Because Dole is 107 and should by all rights be dead now?

Hmm, I thought he was just 106, but I see your point. I still don't quite understand the broader assertion that it's "tragic" for a presidential candidate to live longer than his running mate. I mean, I loved Lloyd Bentsen's takedown of Quayle as much as anyone, but I don't think it's actually a tragedy that he died before Michael Dukakis. Anyway, sorry for the derail.

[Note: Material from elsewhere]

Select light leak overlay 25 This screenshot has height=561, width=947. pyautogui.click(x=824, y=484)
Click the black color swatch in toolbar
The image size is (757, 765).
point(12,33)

posted by scody at 10:25 PM on May 2, 2009


I remember seeing some political debate footage from the 60s/ 70s (Woody Allen & Oral Roberts?) and thinking how goddamn civilized politics were back in that era. It seems like Kemp was a bastion of that same spirit, right down to this last election. God speed, Jack.
posted by boo_radley at 10:37 PM on May 2, 2009


An example from 2008 where Kemp pretty much tells Sean Hannity to go to hell.
posted by boo_radley at 10:42 PM on May 2, 2009


Maybe I'll mention this at work on Monday as an oblique way to hint that it would be nice to provide matching IRA funds for employees who are not in upper management.
posted by longsleeves at 11:17 PM on May 2, 2009


Nah, better not.
posted by longsleeves at 11:17 PM on May 2, 2009


I'm not sure why I find it grating that the first word that is used to describe Jack Kemp in several of the memorials I've read tonight is "quarterback".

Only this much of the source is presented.